# What is required
Can you extend the news story below about the Relay For Life team, picking up right after its final sentence?

Excerpted text Block Start

Relay For Life team walks to support
father, to raise funds for cancer research
Wednesday, July 02, 2014 2:57 AM
July is a month of celebration. One of the biggest holidays in America, the Fourth of July opens out the month. People travel all over the country to attend family reunions. Firework displays may leave a person shaking or half deaf from the sound and appreciating the brilliant colors and patterns lighting up the night sky. That is fitting the day celebrating the signing of the Declaration of Independence in 1776.
The Major Heroes team from Preston rallies to support Eugene Majors, a cancer survivor, and raise money for cancer research at the Relay For Life taking place in Harmony on July 11. SUBMITTED PHOTO
But there is a celebration laced with urgency that people of this day may feel closer to and which may have deeper meaning to them than something that happened 238 years ago. This is the Relay For Life.
This year, the Relay for Life arrives just a week after Independence Day, on Friday, July 11. The event, which celebrates the cancer survivors, remembers those lost to cancer and fights back against the disease through fundraising, is set to be held at the Harmony Community Center with the tea beginning at 4 p.m. and activities continuing through the night and into the early morning hours.
Cancer is all around. It comes in so many different places, types and forms. Pretty much every person has run across it in friends, family or themselves. And they are all eager to find an ultimate cure for the harrowing disease.
The Relay For Life gives people the chance to demonstrate their support and raise money to create the possibility of a cure.

Excerpted text Block End
Provided material Block Start

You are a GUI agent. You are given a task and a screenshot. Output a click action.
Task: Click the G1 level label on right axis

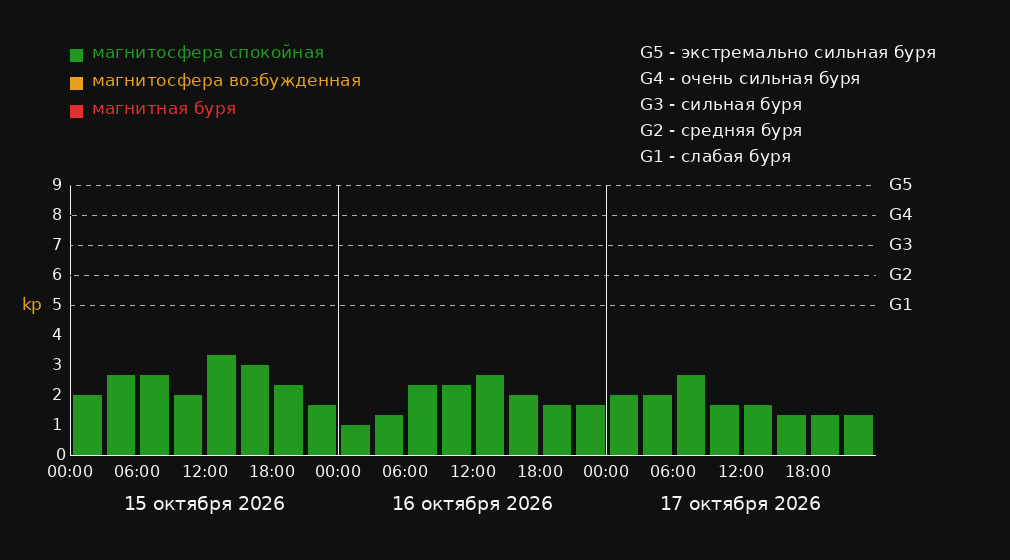point(900,305)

Provided material Block End

# Exercise response
Currently, there are 29 teams signed up to be a part of the event including 307 participants, according to the Fillmore County Relay For Life site.
One team, Major Heroes headed by Marilyn Schreier, has been together for several years, making this year's Relay its fourth year.
"I started in the Relay For Life four years ago as a part of the Ramblin' Rosebud's team. After I got involved in the team, I said I should get together my own team," Schreier commented.
And she did. She formed a team with several friends and family members and now her team consists of 13 people. The reason she got involved with Relay For Life is simple. Her family was greatly affected by cancer.
"I Relay for my mom who died from kidney and colon cancer. I also lost a sister-in-law to cancer. My dad is a cancer survivor. The team members also have friends and family affected," she stated.
Not all of the team members even live in the area. Her sister comes to Fillmore County to participate in the Relay for Life as a part of the team to support her father and celebrate his triumph over cancer as he walks the survivor lap.
In the past, Major Heroes has been one of the top teams earning money. Some of their fundraisers involved selling fruit pizza and caramel apples.
"We sold different breakfast things in the past. Last year we also sold a bead for every lap a person walked to help with the fundraiser," Schreier noted.
This year is a little different for the Major Heroes team, however. Due to some health issues of her own, Schreier's team will not be doing as much this year.
"I'm the instigator of our team. If I don't do it, it won't be done. And I just can't function without a good sleep anymore," she shared.
Even if her team may not be able to be a part of spearheading the fundraising this year, Schreier and her team have been very instrumental in previous years partly because of their fundraising. And Schreier herself has been a leader in the Relay For Life in the past.
"I was asked to be on the committee for the Relay For Life when it rotated to Preston a few years ago," she said.
Still, the team will be supporting the Relay and doing some fundraising.
"We have been asked to serve a dinner. We will also be selling luminaries for people to purchase in memory of someone or in honor of someone still alive, and we will be putting up posters for the event," she listed.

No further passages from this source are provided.